The other evidence for huge geographic ranges is the lack of beta diversity, or species turnover, in communities of tropical ambrosia beetles. Hulcr, Cognato and colleagues sampled the ambrosia beetle community on a 1000 km transect in Papua New Guinea, and found no statistically significant change along this distance (Fig. on the right; Hulcr et al., 2007c). At each locality, we nearly exhausted the local fauna, so even though some rare species may have limited distributions, most of the ambrosia beetles can be found simply everywhere throughout a contiguous rainforest. There is another measure of beta diversity — the proportion of regional fauna that can be intercepted at a single locality – and even that is unusually high in ambrosia beetles. For example, several avid bark and ambrosia beetle researchers (Roberts, Gray, Wyllie and Shanagan) spent portions of their careers in a middle-elevation research station in Bulolo, Papua New Guinea. Their combined collections intercepted 47% of Xyleborini species known from the whole island, from sea shores and mountain ranges! Even more – 54% – of total species from New Guinea were collected during our collecting and rearing program in Ohu and Wannang villages (also New Guinea) between 2002 and 2006.

References

Beaver, R.A. & Liu, L.Y. (2007) A review of the genus Genyocerus Motschulsky (Coleoptera: Curculionidae: Platypodinae), with new synonyms and keys to species. Zootaxa, 1576, 25-56.

Cognato, A.I. & Rubinoff, D. (2008) New exotic ambrosia beetles found in Hawaii (Curculionidae: Scolytinae: Xyleborina). Coleopterists Bulletin, 62, 421-424.

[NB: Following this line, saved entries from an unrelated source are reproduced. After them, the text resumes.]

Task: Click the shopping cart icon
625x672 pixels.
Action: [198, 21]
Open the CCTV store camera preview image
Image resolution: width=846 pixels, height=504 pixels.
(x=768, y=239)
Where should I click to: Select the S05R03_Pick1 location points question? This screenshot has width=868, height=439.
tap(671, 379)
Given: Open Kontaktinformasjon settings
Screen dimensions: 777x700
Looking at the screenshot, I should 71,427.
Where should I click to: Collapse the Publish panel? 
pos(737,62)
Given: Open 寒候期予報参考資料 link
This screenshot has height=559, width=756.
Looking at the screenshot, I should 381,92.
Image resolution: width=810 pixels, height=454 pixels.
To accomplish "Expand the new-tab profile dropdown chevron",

Hulcr, J., Kolarik, M., & Kirkendall, L.R. (2007a) A new record of fungus-beetle symbiosis in Scolytodes bark beetles (Scolytinae, Curculionidae, Coleoptera). Symbiosis, 43, 151-159.

Hulcr, J., Mogia, M., Isua, B., & Novotny, V. (2007d) Host specificity of ambrosia and bark beetles (Col., Curculionidae: Scolytinae and Platypodinae) in a New Guinea rain forest. Ecological Entomology, 32, 762-772.

Hulcr, J., Novotny, V., Maurer, B.A., & Cognato, A. (2007c) Low beta diversity of ambrosia beetles (Coleoptera: Curculionidae: Scolytinae and Platypodinae) in lowland rainforests of Papua New Guinea. Oikos, 117, 214-222.

Kirkendall, L.R. (1983) The evolution of mating systems in bark and ambrosia beetles (Coleoptera: Scolytidae and Platypodidae). Zoological Journal of the Linnean Society, 77, 293-352.

Kirkendall, L.R. (2006) A New Host-Specific, Xyleborus vochysiae (Curculionidae: Scolytinae), from Central America Breeding in Live Trees. Annals of the Entomological Society of America, 99, 211-217.

Smith, S.M., Beattie, A.J., Kent, D.S., & Stow, A.J. (2009) Ploidy of the eusocial beetle Austroplatypus incompertus (Schedl) (Coleoptera, Curculionidae) and implications for the evolution of eusociality. Insectes Sociaux, 56, 285-288.